Wednesday, April 4, 2012

Thoughts on the Maryland Primary

The headline of course is the Romney sweep of Maryland. Romney won the state and all 8 congressional districts. He won every county accept for Somerset and Garrett. Add that to the Wisconsin (and DC) win and this race is over - whether Rick Santorum wants to admit it or not. Santorum was strongest where one would expect - western MD, southern MD, and the eastern shore. But in those areas he was not a s strong as he should've been. He won Garrett but lost Allegany. In the south he ran well in St. Mary's but was crushed in Calvert, a pattern repeated on the shore. Romney won the state by 20 points and is on the cusp of 50% of the vote in a 4 man race. Maryland delivered the nomination to Romney.

In the Senate contest between Ben Cardin and Anthony Muse, Muse failed catch fire. Muse claimed 16% of the vote, but only ran strong in his home base of Prince Georges county - where he pulled nearly 40% of the vote. In Baltimore City he finished shy of 20%. Muse should've focused his efforts on Baltimore City.  That said, Cardin received just under 75% of the vote and received 42,000 fewer votes than President Obama.

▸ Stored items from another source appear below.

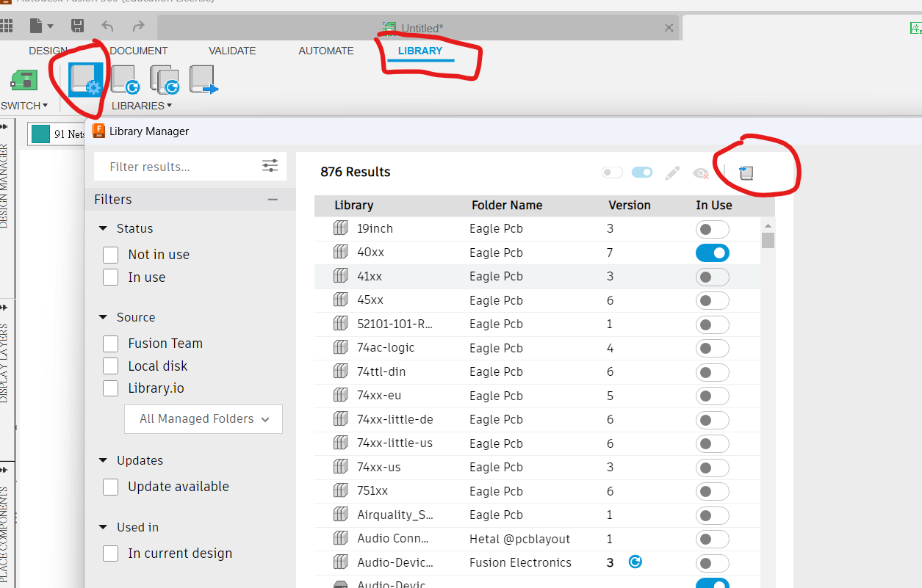Enable the 19inch library In Use toggle
This screenshot has width=922, height=588.
point(712,229)
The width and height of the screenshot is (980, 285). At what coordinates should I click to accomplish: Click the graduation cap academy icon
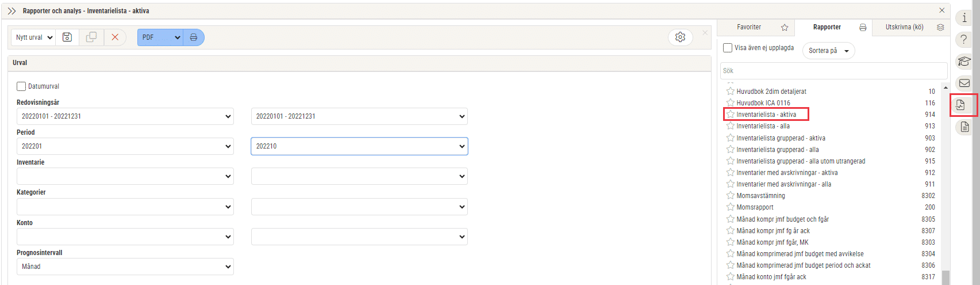(964, 62)
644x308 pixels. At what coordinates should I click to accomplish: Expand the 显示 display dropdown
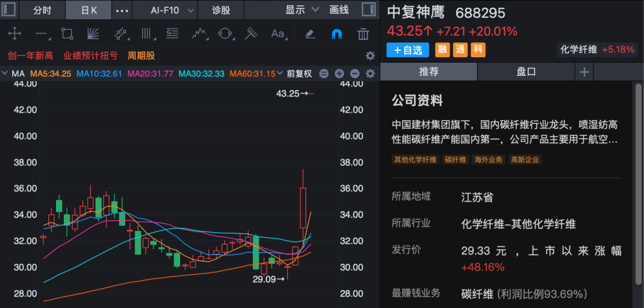(x=302, y=10)
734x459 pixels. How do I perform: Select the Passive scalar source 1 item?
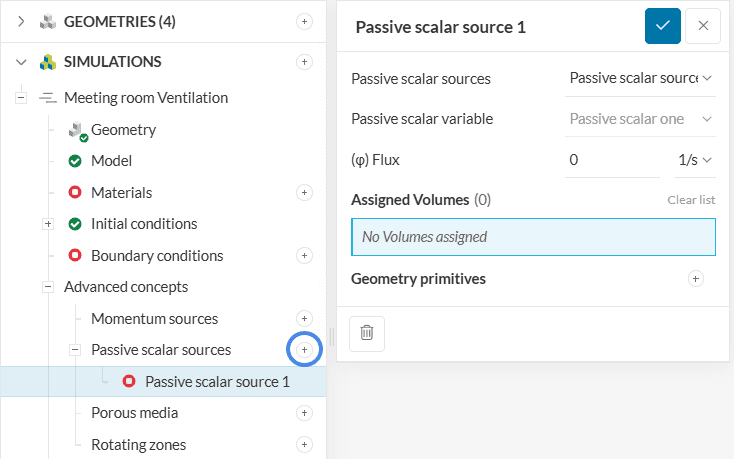[x=217, y=382]
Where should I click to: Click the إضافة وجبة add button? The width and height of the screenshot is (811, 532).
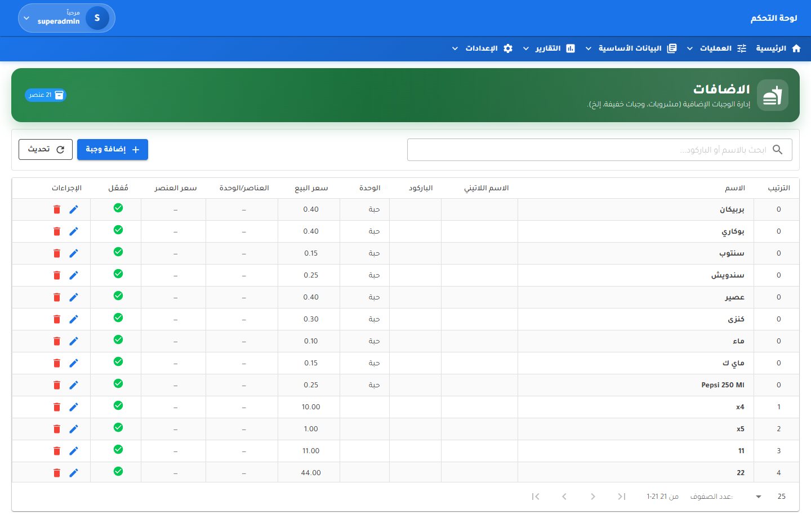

In 1970, incumbent Democratic Senator Joseph Tydings was seeking reelection against a relatively unknown GOP challenger. That same election Governor Marvin Mandel was running and widely expected to win comfortably. Indeed Mandel did win, but a sufficient number of voters withheld their vote from Tydings (he had taken some actions that angered the party base) that he narrowly lost the race. Cardin needs to find out why 25% of voting Democrats opted for someone else. Cardin was weakest in Baltimore City, Charles County and Prince Georges County - clearly suggesting a weakness with African American voters. The lesson to learn for Joseph Tydings is that Cardin cannot take for granted that folks who turnout in November 2012 to vote for President Obama will vote for Cardin as well. Cardin is the clear favorite to win, but there is an opening for the GOP nominee Dan Bongino.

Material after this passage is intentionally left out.